• _Extract to read_
++++++++++

Instant messaging has come around to supplant this with equally flawed design. All IM applications I know of start out with a basic concept: "Who's online?" Straight away, to participate in any of these communications networks, the first thing you have to do is advertise to everyone that you're available. Most of them will even happily inform everyone on your contact list when you're away from your computer for longer than 10 minutes. The privacy invasion is horrific. Imagine if whenever you picked it up or put it down, your phone advertised the fact to everyone in your phone book. Most people just don't bother.

Here's my wish list for a possible replacement for both of these useless technologies. Yes, I know Google Wave probably does most of what I ask for, but until the boys at Mountain View deign to give me beta test access I can only fantasise.

1. It has to seamlessly support multiple public identities

By public identity I mean an address through which people can reach me and a small set of optional information that I may choose to publish along with it like a name, a job title, an organisation I belong to or a physical address. All users should be able to have multiple identities - one for close personal friends, one for websites that only need the most basic information, one for work, on for your second job - as many as they want and need for their particular circumstances. When I say "seamlessly" I mean it should be possible to view, search and organise communications from all your identities in one place if you wish to do so; your identities should be completely separate as far as other people are concerned, but you should be able to manage them all from one place.

2. It has to support conversations in a native way

People don't send solitary e-mails, they're almost always part of a thread, or a conversation if you will, that consists of several messages and may involve more than two people. Support for this in e-mail and IM is very patchy and hacked-in; mail software will try and organise e-mails into threads, but most of the time it's just guessing that two e-mails with the same subject are part of a conversation, and it often gets things wrong. Most mail software tends to quote (copy) the entire message when replying, sending the same information out again and again while making it hard to actually get up to speed if you join it later on. And of course, if you want someone to join an active mail thread, the best you can do is copy them on your reply, but that doesn't let them look at the previous messages nor does it notify other people in the conversation, who may forget to include him in their replies.

++++++++++

• _Challenges_
1: Reproduce the messaging post word for word, from "Instant messaging has" to "can only fantasise.".
2: Pick up the messaging post after its last sentence and keep writing it.
You won't need the rows at all.

• _Stored data_
++++++++++

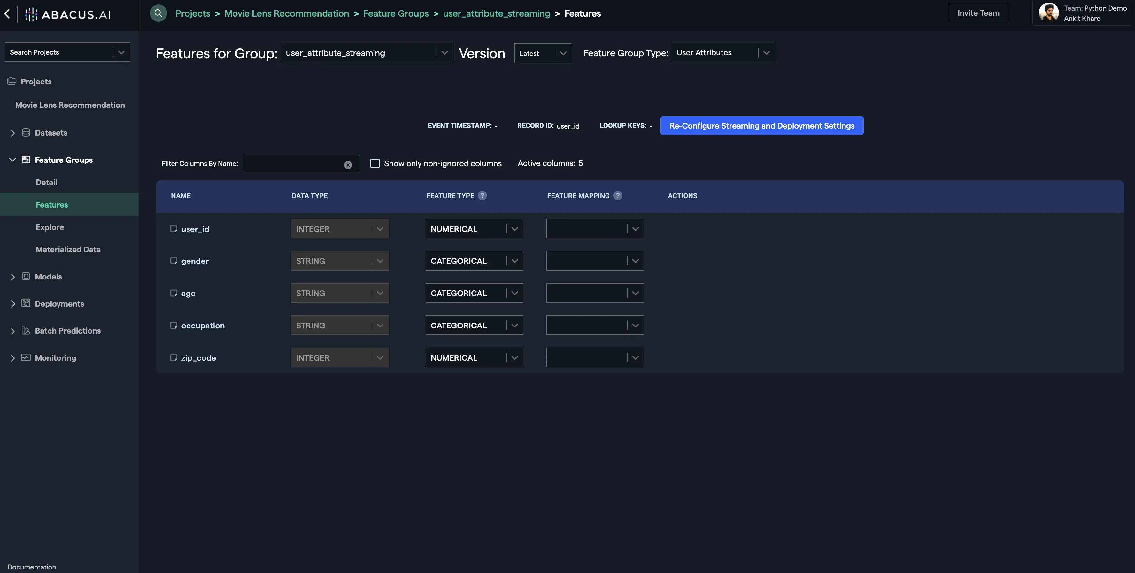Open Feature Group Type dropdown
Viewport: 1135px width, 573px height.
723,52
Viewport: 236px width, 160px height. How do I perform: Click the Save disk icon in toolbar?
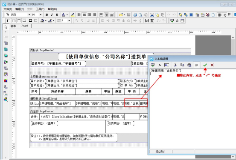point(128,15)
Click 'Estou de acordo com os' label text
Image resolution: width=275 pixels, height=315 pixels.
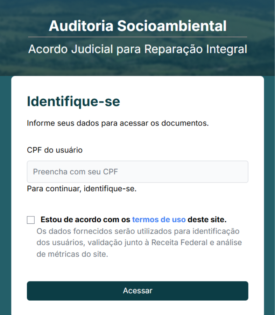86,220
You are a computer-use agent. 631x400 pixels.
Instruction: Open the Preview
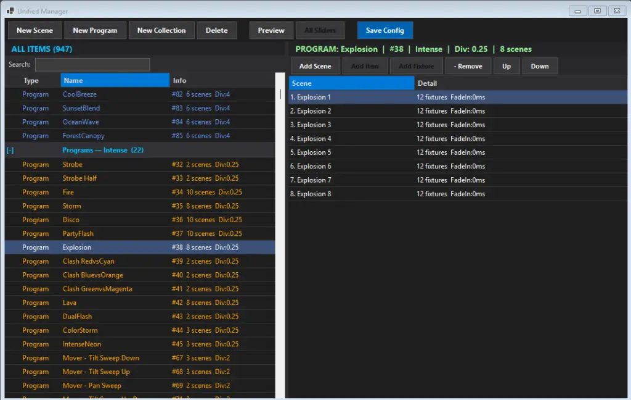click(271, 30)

++++++++++

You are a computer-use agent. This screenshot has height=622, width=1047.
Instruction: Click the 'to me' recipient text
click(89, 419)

++++++++++

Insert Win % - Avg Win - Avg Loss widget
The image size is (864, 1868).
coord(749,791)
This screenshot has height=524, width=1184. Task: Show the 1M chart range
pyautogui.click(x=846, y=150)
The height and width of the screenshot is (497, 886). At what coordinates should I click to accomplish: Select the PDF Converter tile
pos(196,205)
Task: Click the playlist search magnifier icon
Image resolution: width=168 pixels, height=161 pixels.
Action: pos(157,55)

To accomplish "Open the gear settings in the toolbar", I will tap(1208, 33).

++++++++++

• _Answer set_
1:
Instant messaging has come around to supplant this with equally flawed design. All IM applications I know of start out with a basic concept: "Who's online?" Straight away, to participate in any of these communications networks, the first thing you have to do is advertise to everyone that you're available. Most of them will even happily inform everyone on your contact list when you're away from your computer for longer than 10 minutes. The privacy invasion is horrific. Imagine if whenever you picked it up or put it down, your phone advertised the fact to everyone in your phone book. Most people just don't bother.

Here's my wish list for a possible replacement for both of these useless technologies. Yes, I know Google Wave probably does most of what I ask for, but until the boys at Mountain View deign to give me beta test access I can only fantasise.

2:
What I'd like to be able to do is start a conversation with someone, add messages to it without having to copy all previous messages in every new one, and whenever I invite people to the conversation they can just browse through what was said before. I should be able to easily split a conversation at any point, or merge two conversations into one.

3. Users should be able to slip into and out of live chat seamlessly, without advertising their presence

If I want to have a live chat with someone, whether as a new conversation or continuing an existing one, all I have to do is click a button that will send a request to those in the conversation. They may accept, they may be unavailable, they may ignore me, or they may reply with a quick message saying they're busy. You shouldn't have to pre-emptively advertise your availability to all and sundry just because you want to talk to one or two people. Your instant messages and your longer, pre-composed messages should blend in seamlessly in the conversation.

4. It should require encryption and cryptographic signing

All messages and conversations should be cryptographically signed so that you can verify with absolute certainty if two messages are coming from the same source. Getting your public key signed by a well-known, trusted source can also verify that you are who you say you are, but you should also be able to use a self-signed certificate for anonymous work. Making this a basic requirement of the system and making the user interface for it a first-class item for any implementation is important if we're ever going to get end users used to using cryptography for their own security.